Erwartet wird hierdurch ein Beitrag zur Reduzierung der Treibhausgase. Renommierte Wissenschaftler wie Lester Brown vom Earth Policy Institute der USA und Umweltorganisationen warnen zurecht vor dem Sieg der Treibstoffe über die Lebensmittel und vor dem Abholzen der Regenwälder zur Erzeugung von grünem Benzin.
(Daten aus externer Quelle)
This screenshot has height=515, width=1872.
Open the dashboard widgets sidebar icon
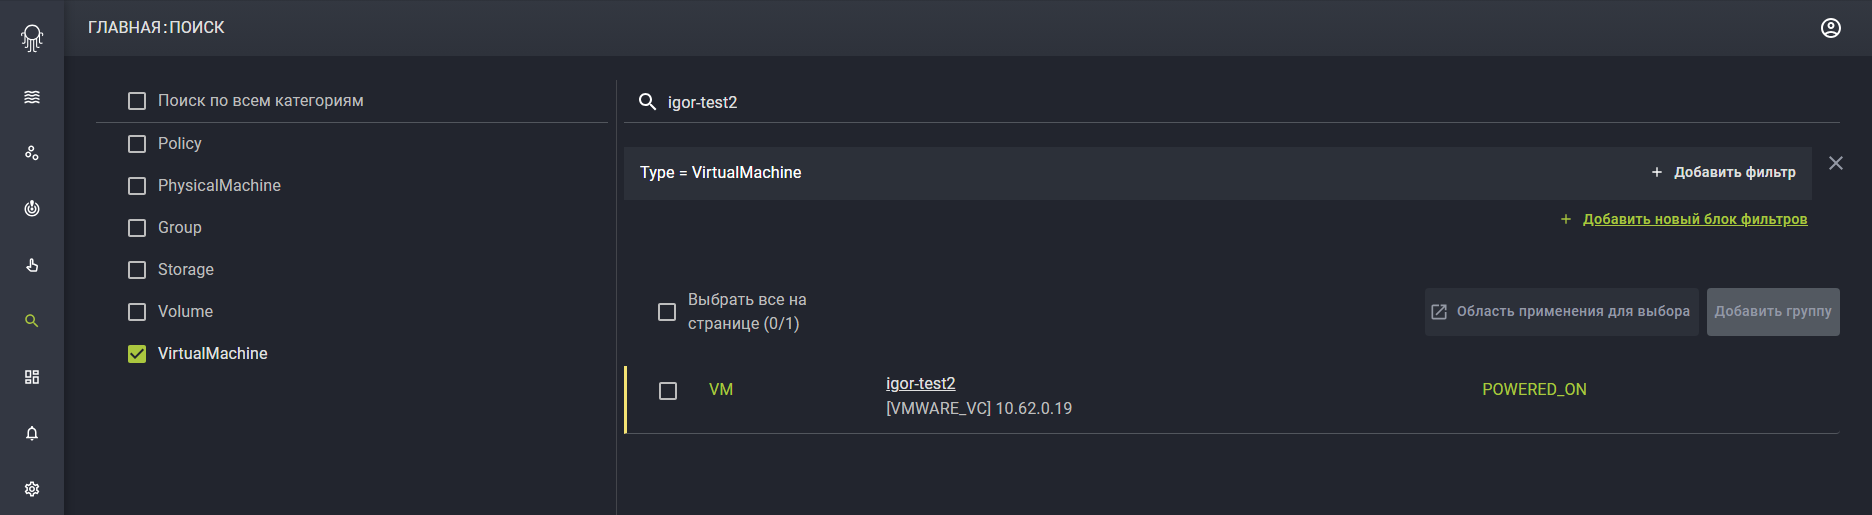(x=32, y=377)
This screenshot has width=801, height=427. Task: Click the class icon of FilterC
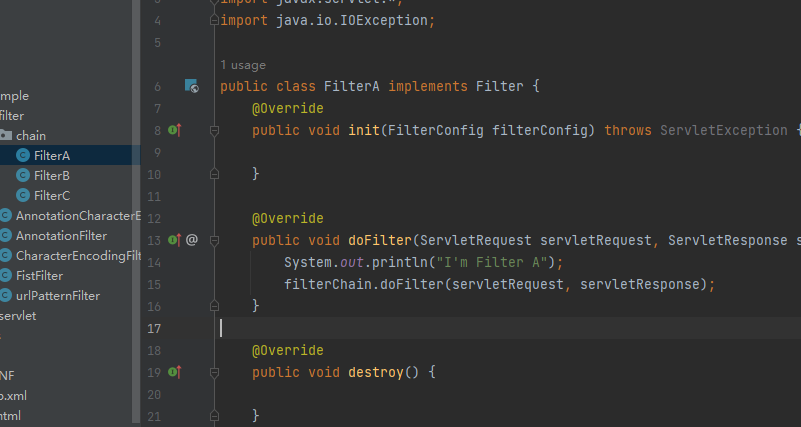(23, 195)
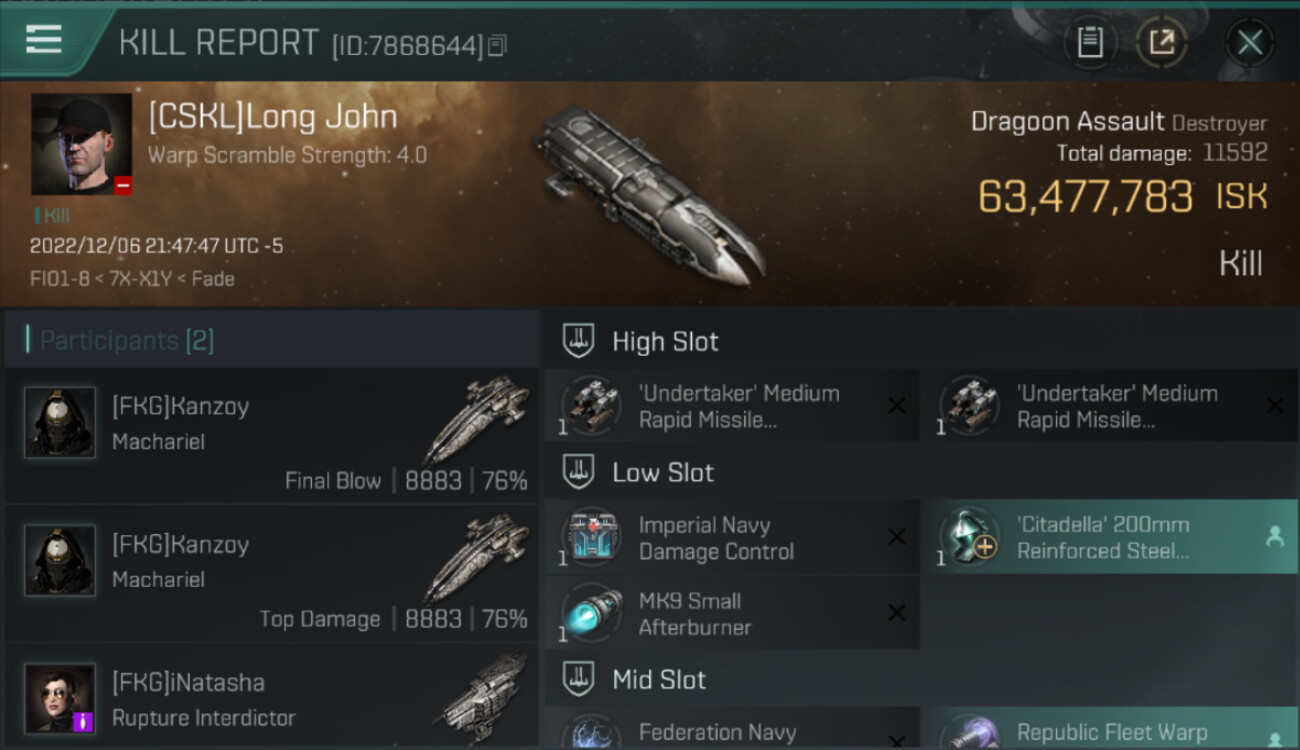The width and height of the screenshot is (1300, 750).
Task: Open Long John's pilot portrait
Action: (82, 144)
Diese Euphorie um pflanzliche Treibstoffe stelle, so Schoch weiter, eine Bedrohung für die globale Ernährungssicherheit. Wenn man Getreide nicht mehr zu Nahrungsmitteln, sondern zu Energie verarbeite, steigt der Preis für Lebensmittel weltweit."Lebensmittel dagegen sind am Markt immer weniger wert, weil die international aufgestellte Lebensmittelindustrie die Preise nach unten drücken kann und am meisten von staatlichen Subventionen profitiert. Pflanzenöle sind im Supermarkt oft billiger als der Sprit an der Tankstelle. Es ist vielfach rentabler, Getreide zu verbrennen, als damit Brot zu backen oder Nutztiere zu füttern. Die Euphorie um pflanzliche Treibstoffe gefährdet die Ernährungssicherheit und wird Konflikte provozieren", so Alexander Schoch.